WHAT IS BEING ASKED »
Starting with the line containing "Screenshot is 1705x2184." and going on through the line containing "Política de privacidade (887, 2065)", return the lines of the data below exactly, and only those.

DATA EXTRACT »
━━━━━━━━━━━━━━━━

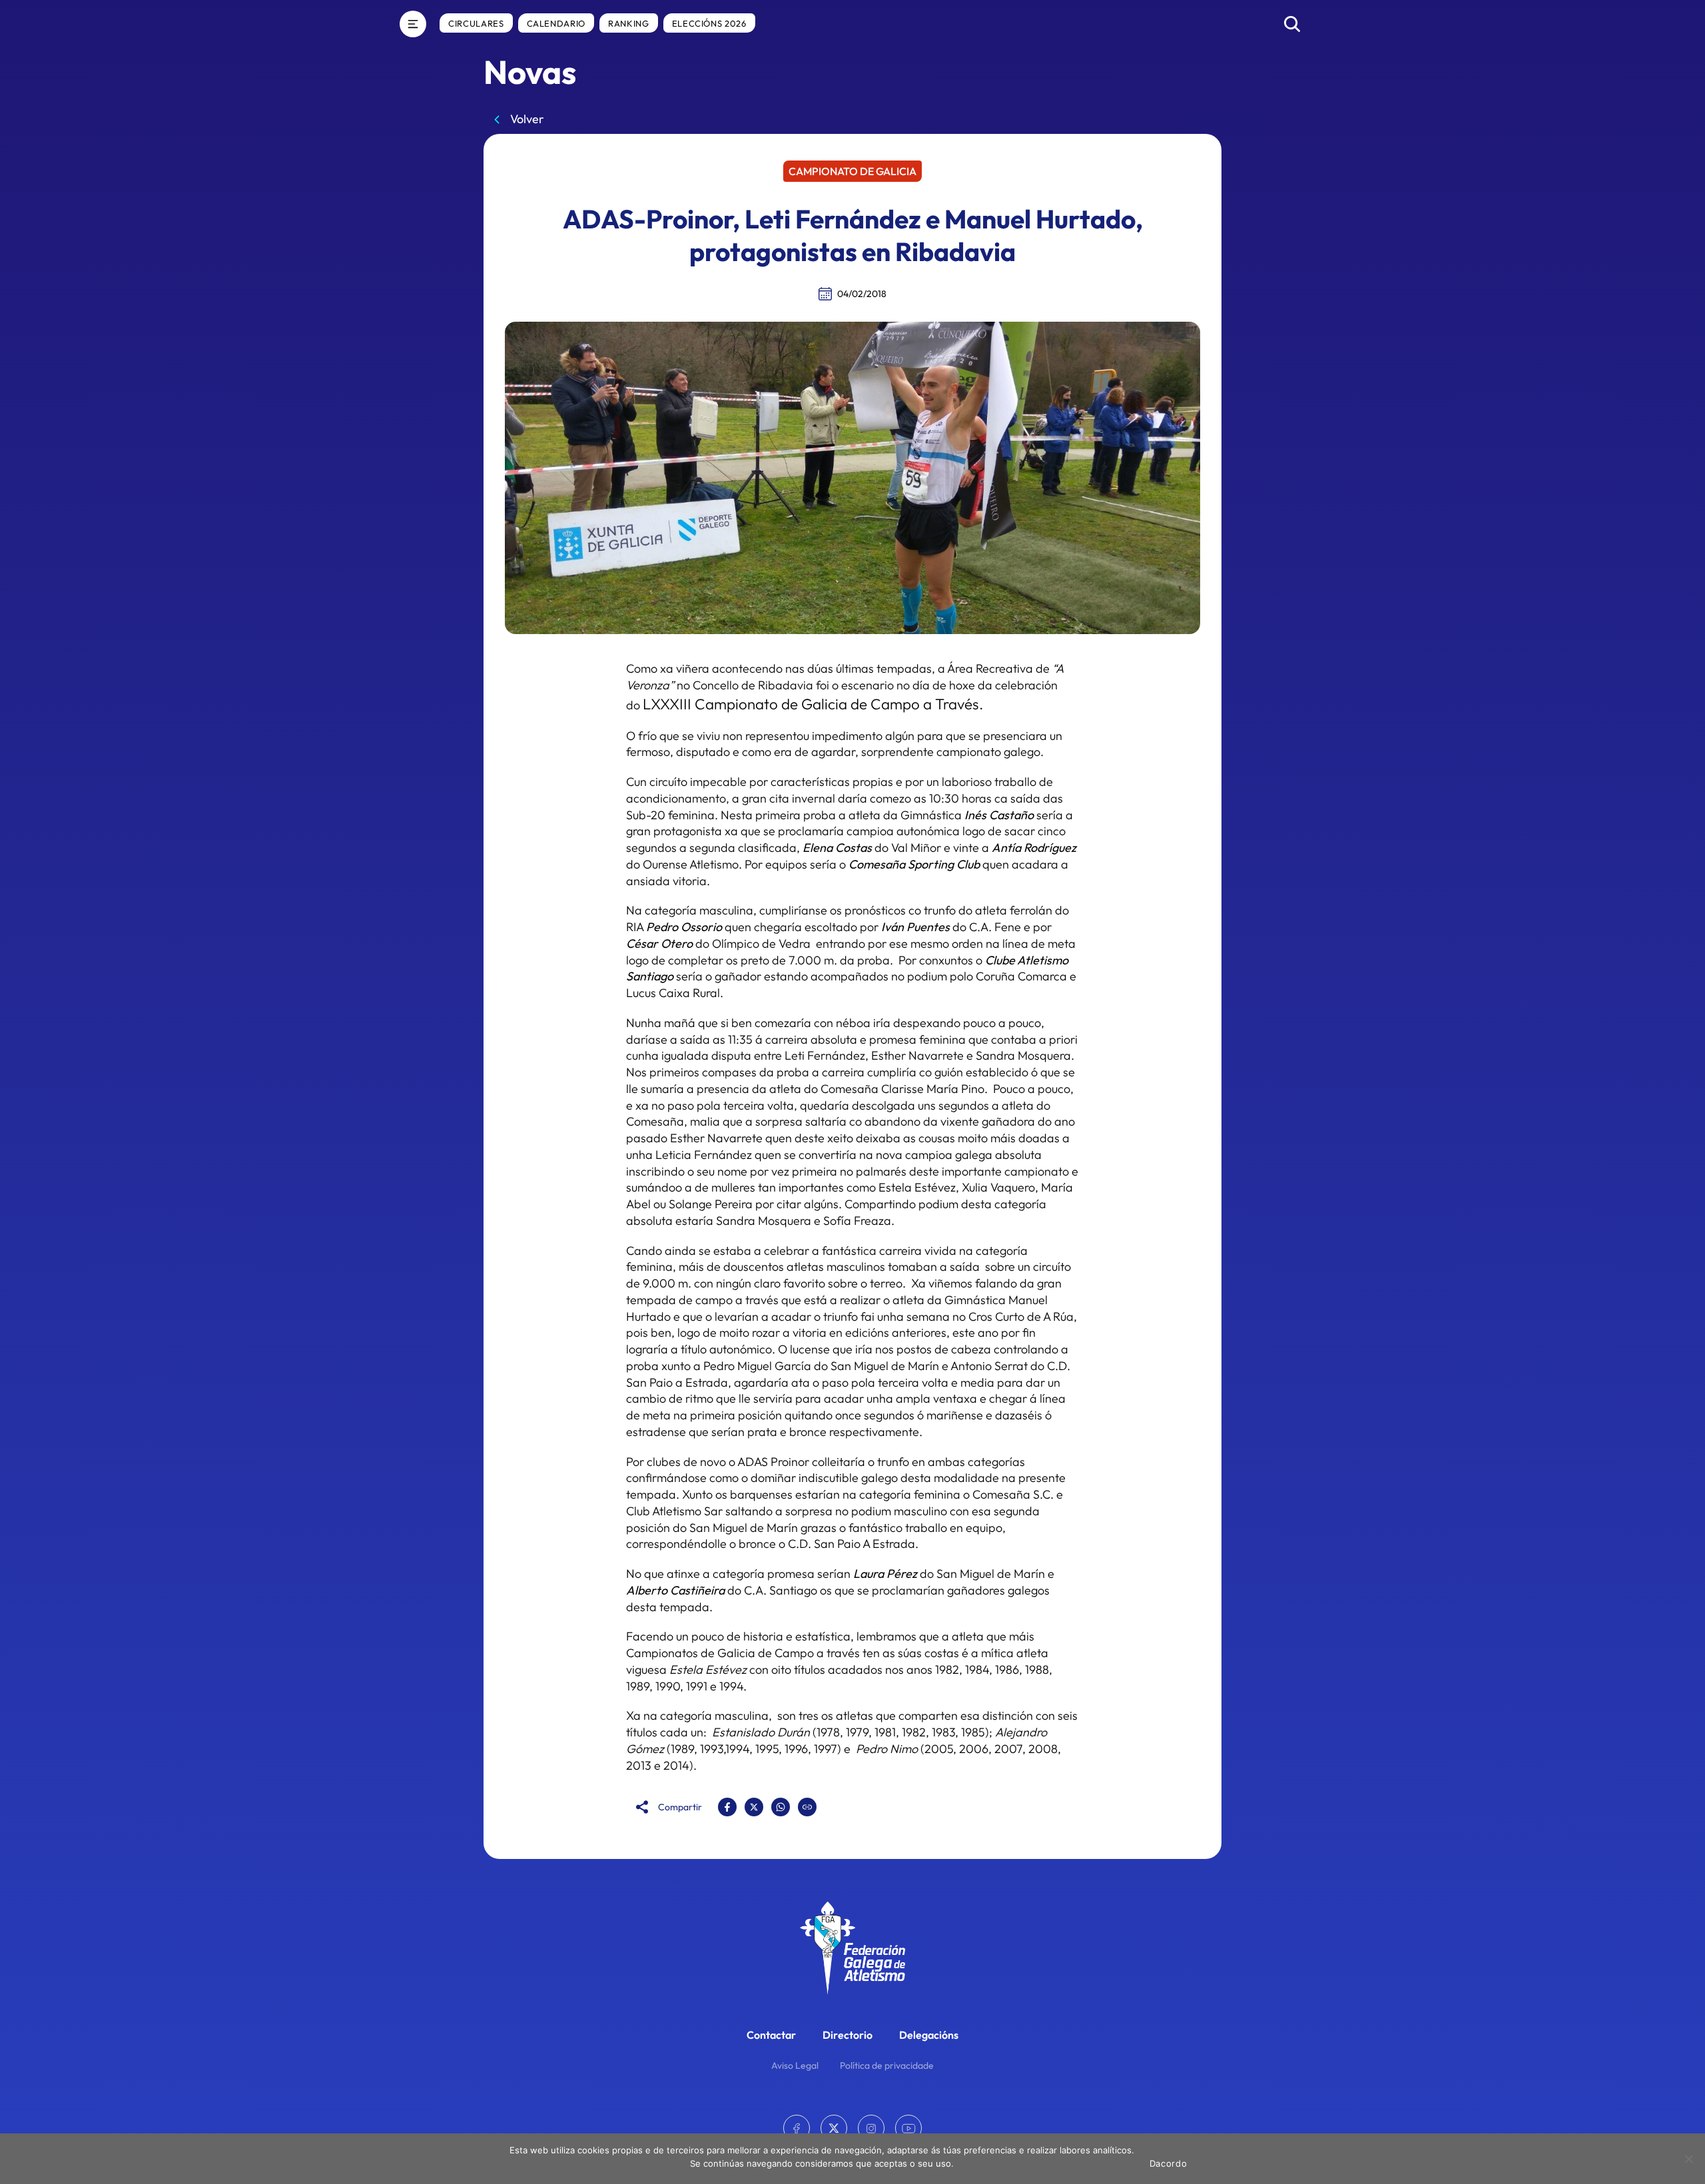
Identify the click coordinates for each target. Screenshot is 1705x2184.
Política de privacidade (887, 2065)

━━━━━━━━━━━━━━━━

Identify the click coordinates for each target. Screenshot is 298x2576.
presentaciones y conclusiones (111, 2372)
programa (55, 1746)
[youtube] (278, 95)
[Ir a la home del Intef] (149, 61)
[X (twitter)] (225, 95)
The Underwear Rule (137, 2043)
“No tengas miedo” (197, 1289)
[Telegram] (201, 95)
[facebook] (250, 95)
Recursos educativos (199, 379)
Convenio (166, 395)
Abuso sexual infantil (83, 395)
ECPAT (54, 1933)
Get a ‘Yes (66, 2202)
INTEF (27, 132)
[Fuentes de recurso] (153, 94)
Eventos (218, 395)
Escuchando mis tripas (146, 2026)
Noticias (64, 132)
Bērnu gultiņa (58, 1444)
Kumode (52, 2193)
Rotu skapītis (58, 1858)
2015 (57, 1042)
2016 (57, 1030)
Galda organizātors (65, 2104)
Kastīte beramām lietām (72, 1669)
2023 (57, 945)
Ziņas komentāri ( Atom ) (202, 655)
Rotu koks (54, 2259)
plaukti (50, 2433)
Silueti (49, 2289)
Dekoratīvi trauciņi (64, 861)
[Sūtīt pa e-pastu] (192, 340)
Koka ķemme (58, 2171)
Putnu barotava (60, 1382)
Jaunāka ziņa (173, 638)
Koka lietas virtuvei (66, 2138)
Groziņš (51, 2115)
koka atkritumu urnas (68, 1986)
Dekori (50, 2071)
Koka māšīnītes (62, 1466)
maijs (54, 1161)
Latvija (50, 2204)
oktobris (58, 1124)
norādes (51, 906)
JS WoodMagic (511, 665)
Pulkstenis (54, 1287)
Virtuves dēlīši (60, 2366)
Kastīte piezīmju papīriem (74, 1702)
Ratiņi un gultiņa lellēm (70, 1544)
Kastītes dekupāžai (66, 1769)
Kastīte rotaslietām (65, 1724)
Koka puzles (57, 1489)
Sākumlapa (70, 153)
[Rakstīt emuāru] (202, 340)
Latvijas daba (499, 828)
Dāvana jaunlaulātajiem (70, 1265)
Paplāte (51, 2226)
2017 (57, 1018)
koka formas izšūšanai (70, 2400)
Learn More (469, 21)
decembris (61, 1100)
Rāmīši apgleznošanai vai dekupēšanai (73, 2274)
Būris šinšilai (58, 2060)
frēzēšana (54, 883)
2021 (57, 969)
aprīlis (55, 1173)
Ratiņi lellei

━━━━━━━━━━━━━━━━

ANSWER BOX »
Identify the click coordinates for each target. Screenshot is 1705x2184.
Política de privacidade (887, 2065)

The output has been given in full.